• _Given task_
Recast the listing as a Markdown table with the columns Row and Line, one row per line and blank lines left out.

-- Start Record extracts --

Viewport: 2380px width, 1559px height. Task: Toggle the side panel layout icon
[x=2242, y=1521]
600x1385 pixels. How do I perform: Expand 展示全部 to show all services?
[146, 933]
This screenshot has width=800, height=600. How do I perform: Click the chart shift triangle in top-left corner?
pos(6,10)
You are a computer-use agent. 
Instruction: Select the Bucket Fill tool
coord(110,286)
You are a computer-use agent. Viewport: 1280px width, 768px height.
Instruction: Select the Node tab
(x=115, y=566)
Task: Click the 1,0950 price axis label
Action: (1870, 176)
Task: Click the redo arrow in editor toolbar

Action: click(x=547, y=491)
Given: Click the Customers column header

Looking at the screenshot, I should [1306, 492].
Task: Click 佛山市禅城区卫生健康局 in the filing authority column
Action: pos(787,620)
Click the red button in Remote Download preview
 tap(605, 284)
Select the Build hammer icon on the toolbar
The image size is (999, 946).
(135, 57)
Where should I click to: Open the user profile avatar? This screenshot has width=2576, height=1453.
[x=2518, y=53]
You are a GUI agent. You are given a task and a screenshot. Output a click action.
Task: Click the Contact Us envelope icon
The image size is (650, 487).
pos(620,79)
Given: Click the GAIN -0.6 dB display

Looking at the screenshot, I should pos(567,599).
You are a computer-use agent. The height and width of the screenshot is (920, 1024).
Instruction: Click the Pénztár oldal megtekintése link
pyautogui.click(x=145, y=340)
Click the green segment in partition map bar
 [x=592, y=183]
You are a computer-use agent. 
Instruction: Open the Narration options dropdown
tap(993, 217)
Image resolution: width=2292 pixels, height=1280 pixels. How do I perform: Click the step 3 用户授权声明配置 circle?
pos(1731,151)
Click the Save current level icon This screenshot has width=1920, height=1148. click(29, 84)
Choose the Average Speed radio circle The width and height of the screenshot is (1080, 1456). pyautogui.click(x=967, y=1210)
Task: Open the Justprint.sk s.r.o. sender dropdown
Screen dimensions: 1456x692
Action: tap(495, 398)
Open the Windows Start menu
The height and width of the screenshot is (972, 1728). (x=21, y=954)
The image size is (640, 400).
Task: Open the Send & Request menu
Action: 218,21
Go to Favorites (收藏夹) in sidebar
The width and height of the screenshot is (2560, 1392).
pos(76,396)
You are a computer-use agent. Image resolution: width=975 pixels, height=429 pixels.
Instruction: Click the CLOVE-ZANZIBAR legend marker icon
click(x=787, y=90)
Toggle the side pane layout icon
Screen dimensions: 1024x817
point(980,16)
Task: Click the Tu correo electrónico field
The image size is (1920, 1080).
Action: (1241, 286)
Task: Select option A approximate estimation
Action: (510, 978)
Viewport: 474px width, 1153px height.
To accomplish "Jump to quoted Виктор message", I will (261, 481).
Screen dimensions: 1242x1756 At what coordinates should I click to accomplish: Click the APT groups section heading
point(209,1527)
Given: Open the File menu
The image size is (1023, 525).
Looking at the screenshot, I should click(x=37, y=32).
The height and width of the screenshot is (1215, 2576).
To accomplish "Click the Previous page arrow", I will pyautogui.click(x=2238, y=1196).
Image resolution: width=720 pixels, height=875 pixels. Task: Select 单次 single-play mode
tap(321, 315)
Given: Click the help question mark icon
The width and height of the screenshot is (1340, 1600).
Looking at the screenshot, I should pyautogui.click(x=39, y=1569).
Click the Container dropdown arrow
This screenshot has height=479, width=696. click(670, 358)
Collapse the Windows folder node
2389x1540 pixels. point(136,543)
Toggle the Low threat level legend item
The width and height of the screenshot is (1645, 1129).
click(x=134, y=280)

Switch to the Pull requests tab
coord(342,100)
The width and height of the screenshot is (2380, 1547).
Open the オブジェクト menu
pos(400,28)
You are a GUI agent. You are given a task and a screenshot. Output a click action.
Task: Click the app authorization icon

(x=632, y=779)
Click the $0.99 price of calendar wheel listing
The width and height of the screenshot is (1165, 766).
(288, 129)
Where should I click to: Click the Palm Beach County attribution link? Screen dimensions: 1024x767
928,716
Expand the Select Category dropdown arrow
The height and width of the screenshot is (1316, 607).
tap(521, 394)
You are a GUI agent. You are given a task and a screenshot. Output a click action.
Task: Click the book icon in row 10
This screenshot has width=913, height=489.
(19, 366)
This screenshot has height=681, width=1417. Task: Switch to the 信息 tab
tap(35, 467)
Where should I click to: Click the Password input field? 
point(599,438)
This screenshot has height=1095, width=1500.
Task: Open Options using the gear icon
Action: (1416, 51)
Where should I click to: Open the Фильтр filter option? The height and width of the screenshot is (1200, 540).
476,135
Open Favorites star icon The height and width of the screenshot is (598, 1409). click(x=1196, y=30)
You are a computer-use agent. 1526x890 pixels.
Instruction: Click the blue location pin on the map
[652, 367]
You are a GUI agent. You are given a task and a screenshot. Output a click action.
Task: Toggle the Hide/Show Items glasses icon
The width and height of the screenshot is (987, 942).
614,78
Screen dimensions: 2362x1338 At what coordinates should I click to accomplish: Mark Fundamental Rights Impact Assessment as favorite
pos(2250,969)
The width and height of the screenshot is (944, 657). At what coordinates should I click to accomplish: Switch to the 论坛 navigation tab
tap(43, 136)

-- End Record extracts --

• _The completed task_
| Row | Line |
|---|---|
| 1 | Viewport: 2380px width, 1559px height. Task: Toggle the side panel layout icon |
| 2 | [x=2242, y=1521] |
| 3 | 600x1385 pixels. How do I perform: Expand 展示全部 to show all services? |
| 4 | [146, 933] |
| 5 | This screenshot has width=800, height=600. How do I perform: Click the chart shift triangle in top-left corner? |
| 6 | pos(6,10) |
| 7 | You are a computer-use agent.  |
| 8 | Instruction: Select the Bucket Fill tool |
| 9 | coord(110,286) |
| 10 | You are a computer-use agent. Viewport: 1280px width, 768px height. |
| 11 | Instruction: Select the Node tab |
| 12 | (x=115, y=566) |
| 13 | Task: Click the 1,0950 price axis label |
| 14 | Action: (1870, 176) |
| 15 | Task: Click the redo arrow in editor toolbar |
| 16 | Action: click(x=547, y=491) |
| 17 | Given: Click the Customers column header |
| 18 | Looking at the screenshot, I should [1306, 492]. |
| 19 | Task: Click 佛山市禅城区卫生健康局 in the filing authority column |
| 20 | Action: pos(787,620) |
| 21 | Click the red button in Remote Download preview |
| 22 |  tap(605, 284) |
| 23 | Select the Build hammer icon on the toolbar |
| 24 | The image size is (999, 946). |
| 25 | (135, 57) |
| 26 | Where should I click to: Open the user profile avatar? This screenshot has width=2576, height=1453. |
| 27 | [x=2518, y=53] |
| 28 | You are a GUI agent. You are given a task and a screenshot. Output a click action. |
| 29 | Task: Click the Contact Us envelope icon |
| 30 | The image size is (650, 487). |
| 31 | pos(620,79) |
| 32 | Given: Click the GAIN -0.6 dB display |
| 33 | Looking at the screenshot, I should pos(567,599). |
| 34 | You are a computer-use agent. The height and width of the screenshot is (920, 1024). |
| 35 | Instruction: Click the Pénztár oldal megtekintése link |
| 36 | pyautogui.click(x=145, y=340) |
| 37 | Click the green segment in partition map bar |
| 38 |  [x=592, y=183] |
| 39 | You are a computer-use agent.  |
| 40 | Instruction: Open the Narration options dropdown |
| 41 | tap(993, 217) |
| 42 | Image resolution: width=2292 pixels, height=1280 pixels. How do I perform: Click the step 3 用户授权声明配置 circle? |
| 43 | pos(1731,151) |
| 44 | Click the Save current level icon This screenshot has width=1920, height=1148. click(29, 84) |
| 45 | Choose the Average Speed radio circle The width and height of the screenshot is (1080, 1456). pyautogui.click(x=967, y=1210) |
| 46 | Task: Open the Justprint.sk s.r.o. sender dropdown |
| 47 | Screen dimensions: 1456x692 |
| 48 | Action: tap(495, 398) |
| 49 | Open the Windows Start menu |
| 50 | The height and width of the screenshot is (972, 1728). (x=21, y=954) |
| 51 | The image size is (640, 400). |
| 52 | Task: Open the Send & Request menu |
| 53 | Action: 218,21 |
| 54 | Go to Favorites (收藏夹) in sidebar |
| 55 | The width and height of the screenshot is (2560, 1392). |
| 56 | pos(76,396) |
| 57 | You are a computer-use agent. Image resolution: width=975 pixels, height=429 pixels. |
| 58 | Instruction: Click the CLOVE-ZANZIBAR legend marker icon |
| 59 | click(x=787, y=90) |
| 60 | Toggle the side pane layout icon |
| 61 | Screen dimensions: 1024x817 |
| 62 | point(980,16) |
| 63 | Task: Click the Tu correo electrónico field |
| 64 | The image size is (1920, 1080). |
| 65 | Action: (1241, 286) |
| 66 | Task: Select option A approximate estimation |
| 67 | Action: (510, 978) |
| 68 | Viewport: 474px width, 1153px height. |
| 69 | To accomplish "Jump to quoted Виктор message", I will (261, 481). |
| 70 | Screen dimensions: 1242x1756 At what coordinates should I click to accomplish: Click the APT groups section heading |
| 71 | point(209,1527) |
| 72 | Given: Open the File menu |
| 73 | The image size is (1023, 525). |
| 74 | Looking at the screenshot, I should click(x=37, y=32). |
| 75 | The height and width of the screenshot is (1215, 2576). |
| 76 | To accomplish "Click the Previous page arrow", I will pyautogui.click(x=2238, y=1196). |
| 77 | Image resolution: width=720 pixels, height=875 pixels. Task: Select 单次 single-play mode |
| 78 | tap(321, 315) |
| 79 | Given: Click the help question mark icon |
| 80 | The width and height of the screenshot is (1340, 1600). |
| 81 | Looking at the screenshot, I should pyautogui.click(x=39, y=1569). |
| 82 | Click the Container dropdown arrow |
| 83 | This screenshot has height=479, width=696. click(670, 358) |
| 84 | Collapse the Windows folder node |
| 85 | 2389x1540 pixels. point(136,543) |
| 86 | Toggle the Low threat level legend item |
| 87 | The width and height of the screenshot is (1645, 1129). |
| 88 | click(x=134, y=280) |
| 89 | Switch to the Pull requests tab |
| 90 | coord(342,100) |
| 91 | The width and height of the screenshot is (2380, 1547). |
| 92 | Open the オブジェクト menu |
| 93 | pos(400,28) |
| 94 | You are a GUI agent. You are given a task and a screenshot. Output a click action. |
| 95 | Task: Click the app authorization icon |
| 96 | (x=632, y=779) |
| 97 | Click the $0.99 price of calendar wheel listing |
| 98 | The width and height of the screenshot is (1165, 766). |
| 99 | (288, 129) |
| 100 | Where should I click to: Click the Palm Beach County attribution link? Screen dimensions: 1024x767 |
| 101 | 928,716 |
| 102 | Expand the Select Category dropdown arrow |
| 103 | The height and width of the screenshot is (1316, 607). |
| 104 | tap(521, 394) |
| 105 | You are a GUI agent. You are given a task and a screenshot. Output a click action. |
| 106 | Task: Click the book icon in row 10 |
| 107 | This screenshot has width=913, height=489. |
| 108 | (19, 366) |
| 109 | This screenshot has height=681, width=1417. Task: Switch to the 信息 tab |
| 110 | tap(35, 467) |
| 111 | Where should I click to: Click the Password input field?  |
| 112 | point(599,438) |
| 113 | This screenshot has height=1095, width=1500. |
| 114 | Task: Open Options using the gear icon |
| 115 | Action: (1416, 51) |
| 116 | Where should I click to: Open the Фильтр filter option? The height and width of the screenshot is (1200, 540). |
| 117 | 476,135 |
| 118 | Open Favorites star icon The height and width of the screenshot is (598, 1409). click(x=1196, y=30) |
| 119 | You are a computer-use agent. 1526x890 pixels. |
| 120 | Instruction: Click the blue location pin on the map |
| 121 | [652, 367] |
| 122 | You are a GUI agent. You are given a task and a screenshot. Output a click action. |
| 123 | Task: Toggle the Hide/Show Items glasses icon |
| 124 | The width and height of the screenshot is (987, 942). |
| 125 | 614,78 |
| 126 | Screen dimensions: 2362x1338 At what coordinates should I click to accomplish: Mark Fundamental Rights Impact Assessment as favorite |
| 127 | pos(2250,969) |
| 128 | The width and height of the screenshot is (944, 657). At what coordinates should I click to accomplish: Switch to the 论坛 navigation tab |
| 129 | tap(43, 136) |